Please rewrite the records starting with the line containing "Click USMLE in the footer" and going on through the line containing "Action: coord(401,142)", replacing "Price" with "Quantity" and leaving everything else unchanged.

-------

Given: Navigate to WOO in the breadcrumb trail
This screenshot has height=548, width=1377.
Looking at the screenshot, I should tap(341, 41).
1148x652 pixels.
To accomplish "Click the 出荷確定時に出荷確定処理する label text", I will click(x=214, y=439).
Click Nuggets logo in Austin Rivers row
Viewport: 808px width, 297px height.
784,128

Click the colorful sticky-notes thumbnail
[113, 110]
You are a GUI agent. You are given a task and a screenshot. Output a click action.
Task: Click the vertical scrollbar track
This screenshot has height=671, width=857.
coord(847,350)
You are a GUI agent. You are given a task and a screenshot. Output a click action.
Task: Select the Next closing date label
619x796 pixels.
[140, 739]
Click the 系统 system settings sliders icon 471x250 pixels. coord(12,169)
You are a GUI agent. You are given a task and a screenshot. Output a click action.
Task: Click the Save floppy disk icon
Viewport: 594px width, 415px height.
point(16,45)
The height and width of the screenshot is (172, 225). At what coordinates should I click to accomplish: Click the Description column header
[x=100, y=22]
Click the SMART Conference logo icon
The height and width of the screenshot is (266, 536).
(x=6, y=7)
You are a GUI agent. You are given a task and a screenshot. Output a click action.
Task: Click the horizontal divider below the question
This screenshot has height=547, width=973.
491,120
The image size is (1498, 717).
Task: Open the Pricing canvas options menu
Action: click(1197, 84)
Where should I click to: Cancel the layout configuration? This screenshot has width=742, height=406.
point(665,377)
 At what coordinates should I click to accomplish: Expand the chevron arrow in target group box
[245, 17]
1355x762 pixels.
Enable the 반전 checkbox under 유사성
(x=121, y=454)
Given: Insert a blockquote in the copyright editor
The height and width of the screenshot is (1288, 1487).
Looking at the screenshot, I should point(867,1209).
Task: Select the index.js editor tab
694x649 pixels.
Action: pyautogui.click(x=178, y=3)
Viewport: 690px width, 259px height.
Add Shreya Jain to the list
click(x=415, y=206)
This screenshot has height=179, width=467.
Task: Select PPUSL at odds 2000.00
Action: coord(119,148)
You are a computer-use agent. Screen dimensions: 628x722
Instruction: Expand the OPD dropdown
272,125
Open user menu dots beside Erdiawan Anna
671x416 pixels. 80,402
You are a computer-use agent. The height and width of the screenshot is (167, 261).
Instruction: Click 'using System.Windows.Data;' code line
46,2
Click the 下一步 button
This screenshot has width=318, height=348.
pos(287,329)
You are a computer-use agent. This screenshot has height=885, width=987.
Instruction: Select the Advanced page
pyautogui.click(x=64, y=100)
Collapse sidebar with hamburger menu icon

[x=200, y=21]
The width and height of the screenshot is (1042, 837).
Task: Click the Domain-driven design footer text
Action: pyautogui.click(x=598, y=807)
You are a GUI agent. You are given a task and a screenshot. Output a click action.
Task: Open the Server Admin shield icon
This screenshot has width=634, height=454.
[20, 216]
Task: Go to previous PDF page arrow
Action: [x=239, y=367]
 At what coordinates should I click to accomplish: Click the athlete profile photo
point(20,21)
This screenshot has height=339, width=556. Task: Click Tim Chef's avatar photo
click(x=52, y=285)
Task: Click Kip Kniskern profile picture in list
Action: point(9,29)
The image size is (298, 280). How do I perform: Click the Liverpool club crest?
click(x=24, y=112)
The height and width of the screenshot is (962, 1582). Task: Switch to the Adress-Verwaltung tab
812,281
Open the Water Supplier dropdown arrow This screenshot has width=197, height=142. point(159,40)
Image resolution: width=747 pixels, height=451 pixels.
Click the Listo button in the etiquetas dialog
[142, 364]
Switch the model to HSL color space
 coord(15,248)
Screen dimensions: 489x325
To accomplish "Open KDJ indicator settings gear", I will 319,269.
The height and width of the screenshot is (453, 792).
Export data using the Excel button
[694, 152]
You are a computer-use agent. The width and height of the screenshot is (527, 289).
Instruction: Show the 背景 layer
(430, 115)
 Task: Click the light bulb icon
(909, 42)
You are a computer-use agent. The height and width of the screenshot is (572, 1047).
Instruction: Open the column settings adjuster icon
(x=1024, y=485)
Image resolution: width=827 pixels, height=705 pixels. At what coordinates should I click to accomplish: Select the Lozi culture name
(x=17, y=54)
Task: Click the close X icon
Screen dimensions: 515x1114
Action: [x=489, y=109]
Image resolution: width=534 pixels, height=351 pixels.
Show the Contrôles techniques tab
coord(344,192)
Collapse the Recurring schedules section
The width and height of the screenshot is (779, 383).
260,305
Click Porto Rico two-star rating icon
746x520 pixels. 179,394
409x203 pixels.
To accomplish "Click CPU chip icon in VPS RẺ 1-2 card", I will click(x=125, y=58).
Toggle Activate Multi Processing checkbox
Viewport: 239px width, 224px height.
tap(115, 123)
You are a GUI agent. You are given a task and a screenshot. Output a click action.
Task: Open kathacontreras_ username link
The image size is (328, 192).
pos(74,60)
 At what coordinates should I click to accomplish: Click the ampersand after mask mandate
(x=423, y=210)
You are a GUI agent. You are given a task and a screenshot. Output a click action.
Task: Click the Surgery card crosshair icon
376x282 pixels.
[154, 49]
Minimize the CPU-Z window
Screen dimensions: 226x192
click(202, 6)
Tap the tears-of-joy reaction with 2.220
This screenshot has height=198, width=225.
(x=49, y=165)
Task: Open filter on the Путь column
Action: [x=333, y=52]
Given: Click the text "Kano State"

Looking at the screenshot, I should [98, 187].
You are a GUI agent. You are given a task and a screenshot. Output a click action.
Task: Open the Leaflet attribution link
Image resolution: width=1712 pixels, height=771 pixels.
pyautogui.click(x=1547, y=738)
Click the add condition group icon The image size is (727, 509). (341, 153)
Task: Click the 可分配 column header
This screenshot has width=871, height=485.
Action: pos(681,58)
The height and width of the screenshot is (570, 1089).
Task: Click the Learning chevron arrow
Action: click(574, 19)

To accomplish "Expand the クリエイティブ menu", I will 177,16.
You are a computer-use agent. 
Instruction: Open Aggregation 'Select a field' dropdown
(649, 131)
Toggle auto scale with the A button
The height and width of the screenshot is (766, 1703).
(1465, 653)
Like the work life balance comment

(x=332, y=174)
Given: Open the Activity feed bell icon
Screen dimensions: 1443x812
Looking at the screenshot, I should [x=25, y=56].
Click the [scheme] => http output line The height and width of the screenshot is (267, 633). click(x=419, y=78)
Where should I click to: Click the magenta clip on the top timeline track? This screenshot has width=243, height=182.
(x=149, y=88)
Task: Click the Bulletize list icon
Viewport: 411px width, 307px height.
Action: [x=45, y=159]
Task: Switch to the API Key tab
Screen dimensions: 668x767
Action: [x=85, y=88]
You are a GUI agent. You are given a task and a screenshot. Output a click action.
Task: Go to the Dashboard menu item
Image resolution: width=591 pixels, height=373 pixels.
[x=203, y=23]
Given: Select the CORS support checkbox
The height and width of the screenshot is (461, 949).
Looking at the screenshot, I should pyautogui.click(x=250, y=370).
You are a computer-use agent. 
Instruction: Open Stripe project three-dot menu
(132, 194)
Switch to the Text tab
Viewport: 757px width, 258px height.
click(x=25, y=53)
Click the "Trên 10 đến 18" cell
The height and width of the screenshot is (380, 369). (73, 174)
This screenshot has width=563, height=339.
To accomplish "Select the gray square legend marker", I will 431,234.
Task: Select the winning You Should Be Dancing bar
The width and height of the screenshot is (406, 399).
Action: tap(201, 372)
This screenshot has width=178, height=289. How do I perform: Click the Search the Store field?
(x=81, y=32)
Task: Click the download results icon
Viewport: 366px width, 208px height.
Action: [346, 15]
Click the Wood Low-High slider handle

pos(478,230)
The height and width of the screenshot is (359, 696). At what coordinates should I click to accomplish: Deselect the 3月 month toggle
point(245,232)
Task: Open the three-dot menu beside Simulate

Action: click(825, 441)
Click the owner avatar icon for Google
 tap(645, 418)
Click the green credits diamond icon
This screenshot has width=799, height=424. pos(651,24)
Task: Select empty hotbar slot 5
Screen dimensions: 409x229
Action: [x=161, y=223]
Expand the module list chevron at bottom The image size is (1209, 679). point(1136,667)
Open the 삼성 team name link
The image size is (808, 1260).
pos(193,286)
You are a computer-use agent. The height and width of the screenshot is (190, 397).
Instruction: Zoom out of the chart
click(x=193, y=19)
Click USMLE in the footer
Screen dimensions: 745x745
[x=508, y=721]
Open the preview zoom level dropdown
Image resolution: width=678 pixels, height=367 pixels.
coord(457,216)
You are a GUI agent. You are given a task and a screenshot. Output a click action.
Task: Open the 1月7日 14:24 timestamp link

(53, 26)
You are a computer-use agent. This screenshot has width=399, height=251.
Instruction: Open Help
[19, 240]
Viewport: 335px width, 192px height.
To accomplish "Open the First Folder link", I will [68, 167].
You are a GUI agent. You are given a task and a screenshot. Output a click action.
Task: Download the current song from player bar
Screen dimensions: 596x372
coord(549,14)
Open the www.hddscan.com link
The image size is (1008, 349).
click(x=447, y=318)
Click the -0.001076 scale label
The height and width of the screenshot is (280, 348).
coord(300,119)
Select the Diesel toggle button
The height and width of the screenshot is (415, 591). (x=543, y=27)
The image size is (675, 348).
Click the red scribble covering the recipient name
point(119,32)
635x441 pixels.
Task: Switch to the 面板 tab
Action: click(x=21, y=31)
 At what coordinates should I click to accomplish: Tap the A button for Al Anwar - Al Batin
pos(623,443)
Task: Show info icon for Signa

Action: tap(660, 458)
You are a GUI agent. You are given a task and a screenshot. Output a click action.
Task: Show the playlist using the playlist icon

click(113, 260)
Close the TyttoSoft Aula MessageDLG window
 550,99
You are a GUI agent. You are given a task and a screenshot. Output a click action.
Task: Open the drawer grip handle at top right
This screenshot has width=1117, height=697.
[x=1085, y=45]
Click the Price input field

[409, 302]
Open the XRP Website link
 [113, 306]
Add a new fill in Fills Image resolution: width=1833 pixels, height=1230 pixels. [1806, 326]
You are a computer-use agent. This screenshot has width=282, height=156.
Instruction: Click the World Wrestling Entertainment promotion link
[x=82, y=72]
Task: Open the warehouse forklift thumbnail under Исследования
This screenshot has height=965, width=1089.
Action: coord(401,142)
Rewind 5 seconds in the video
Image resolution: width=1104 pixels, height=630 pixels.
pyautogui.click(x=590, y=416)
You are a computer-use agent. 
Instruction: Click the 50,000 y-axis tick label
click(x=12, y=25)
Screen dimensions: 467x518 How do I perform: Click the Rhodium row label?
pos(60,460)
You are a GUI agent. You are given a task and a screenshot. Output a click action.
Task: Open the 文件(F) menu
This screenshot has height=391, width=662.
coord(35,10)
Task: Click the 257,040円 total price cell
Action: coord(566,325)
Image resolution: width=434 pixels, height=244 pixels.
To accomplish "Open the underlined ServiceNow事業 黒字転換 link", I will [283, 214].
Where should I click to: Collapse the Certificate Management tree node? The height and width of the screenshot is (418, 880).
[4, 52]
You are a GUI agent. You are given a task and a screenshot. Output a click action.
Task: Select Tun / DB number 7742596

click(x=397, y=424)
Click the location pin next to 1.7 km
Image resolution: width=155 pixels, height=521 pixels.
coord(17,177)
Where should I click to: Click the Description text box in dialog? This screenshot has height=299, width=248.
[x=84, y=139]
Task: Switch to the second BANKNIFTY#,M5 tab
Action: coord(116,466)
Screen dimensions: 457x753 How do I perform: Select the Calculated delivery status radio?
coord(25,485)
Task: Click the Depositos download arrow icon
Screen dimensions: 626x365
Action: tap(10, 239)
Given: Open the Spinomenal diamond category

-------

## Result below:
Click USMLE in the footer
Screen dimensions: 745x745
[x=508, y=721]
Open the preview zoom level dropdown
Image resolution: width=678 pixels, height=367 pixels.
coord(457,216)
You are a GUI agent. You are given a task and a screenshot. Output a click action.
Task: Open the 1月7日 14:24 timestamp link

(53, 26)
You are a computer-use agent. This screenshot has width=399, height=251.
Instruction: Open Help
[19, 240]
Viewport: 335px width, 192px height.
To accomplish "Open the First Folder link", I will [68, 167].
You are a GUI agent. You are given a task and a screenshot. Output a click action.
Task: Download the current song from player bar
Screen dimensions: 596x372
coord(549,14)
Open the www.hddscan.com link
The image size is (1008, 349).
click(x=447, y=318)
Click the -0.001076 scale label
The height and width of the screenshot is (280, 348).
coord(300,119)
Select the Diesel toggle button
The height and width of the screenshot is (415, 591). (x=543, y=27)
The image size is (675, 348).
Click the red scribble covering the recipient name
point(119,32)
635x441 pixels.
Task: Switch to the 面板 tab
Action: click(x=21, y=31)
 At what coordinates should I click to accomplish: Tap the A button for Al Anwar - Al Batin
pos(623,443)
Task: Show info icon for Signa

Action: tap(660, 458)
You are a GUI agent. You are given a task and a screenshot. Output a click action.
Task: Show the playlist using the playlist icon

click(113, 260)
Close the TyttoSoft Aula MessageDLG window
 550,99
You are a GUI agent. You are given a task and a screenshot. Output a click action.
Task: Open the drawer grip handle at top right
This screenshot has width=1117, height=697.
[x=1085, y=45]
Click the Quantity input field

[409, 302]
Open the XRP Website link
 [113, 306]
Add a new fill in Fills Image resolution: width=1833 pixels, height=1230 pixels. [1806, 326]
You are a computer-use agent. This screenshot has width=282, height=156.
Instruction: Click the World Wrestling Entertainment promotion link
[x=82, y=72]
Task: Open the warehouse forklift thumbnail under Исследования
This screenshot has height=965, width=1089.
Action: coord(401,142)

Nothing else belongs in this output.